MINNEAPOLIS -- Kirk Cousins must enjoy the adrenaline rush that comes with what he has gotten himself into.
It's the kind of feeling experienced by Philippe Petit, the man who scaled a tight rope between the two World Trade Centers in 1974. Cousins, too, thrives off an experiment so mighty, only few would dare attempt to try.
But this challenge? It's almost unheard of. Joining a team coming off a 13-3 season that views the player tasked to fill the quarterback position as the missing link between this franchise and a Vince Lombardi Trophy derives an unfathomable amount of pressure.
It's an all-or-nothing pursuit. What Cousins does in Minnesota will either set him up for his next earth-shattering contract or be deemed among the biggest mistakes in NFL history. There is no in between.
So let's cut to the chase and ask the question we're all wondering: Why would he do this to himself?!
"Well, I think you want to go somewhere with expectations, right?" Cousins said on ESPN's NFL Countdown. "I mean, we're here to win and I was looking around and ultimately people kept me asking me what is going to drive your decision and it was all about winning. You know, where can we win football games? And Minnesota, I feel, was one of the, if not the best place to go to do that."
The past five months since putting pen to paper on a three-year, $84 million fully-guaranteed contract in March have been the prologue in the book on his career with the Vikings. Chapter one begins on Sunday.
Cousins starts the next phase of his career against the team that at one time looked like his subsequent destination after six seasons in Washington. A team whose head coach felt like there was no other answer for the San Francisco 49ers than his former quarterback.
Kyle Shanahan lamented that it took three weeks to get over the fact that Cousins was never coming to the 49ers once they traded for and signed Jimmy Garappolo on Halloween. Perhaps no one understands just how high the stakes are for Cousins than the man who was part of getting him to this place.
"Playing quarterback in this league isn't just about how talented you are and how good you are, it's how you can respond to all this pressure that really not many people can relate to except probably an NFL quarterback can," Shanahan said on The Adam Schefter Podcast in April.
Eventually, all the questions repeatedly posed to Cousins since Day 1 will start to find their answers. From Week 1 onward, he'll be judged against what he has done in the past and whether he can replicate his success (and then some) with his new team. Whether he was worth the mega bucks Minnesota paid to get him will be determined not only by what Cousins does on the field, but by any amount of success achieved elsewhere by the three quarterbacks he replaced.
The pressure that amounts from being responsible with leading the Vikings to the promise land is unavoidable. Perhaps the only silver lining in this unyielding situation he put himself in is the way he views the big picture as no different than at any other point in his career.
"I don't go out on third down and think about the pressure," Cousins said. "I'm thinking about coverage, blitzes, setting the protection the right way, making my reads, my footwork. So it just doesn't really end up affecting the actual operation of the job. Is there pressure to play in this league? Yes, there always has been. I felt a great deal of pressure as a rookie, just fighting to make the team and to wonder if I was even going to have a career here as a professional.

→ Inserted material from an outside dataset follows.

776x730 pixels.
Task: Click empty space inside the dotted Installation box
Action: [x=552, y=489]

"So there's pressure for every guy that's out there; it's a very competitive league -- small margin for error. And you've got to recognize the pressure for what it is and then put it on the shelf and go to work and not let it get in your way, and it really -- there's enough for me to think about and enough for me to be doing, that I don't really need to be thinking about all that goes with that on the outside."

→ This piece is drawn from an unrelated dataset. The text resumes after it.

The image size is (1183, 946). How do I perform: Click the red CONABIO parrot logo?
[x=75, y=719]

Cousins has repeatedly deferred to the nature of the team game and not being able to win it all himself. That's more than just a way to insulate himself from the mountain of expectations he willingly accepted. It buys him time on this not-so-overnight journey. Whether Minnesota wins a Super Bowl doesn't have to happen in the first year of Cousins' contract, but the pressure to do so will only mount over time.
The expectations for the Vikings' season start and end with Kirk Cousins. A team whose championship prospects rest on the shoulders of the man paid to see them through will have its story told through the questions that will begin to find their answers on Sunday.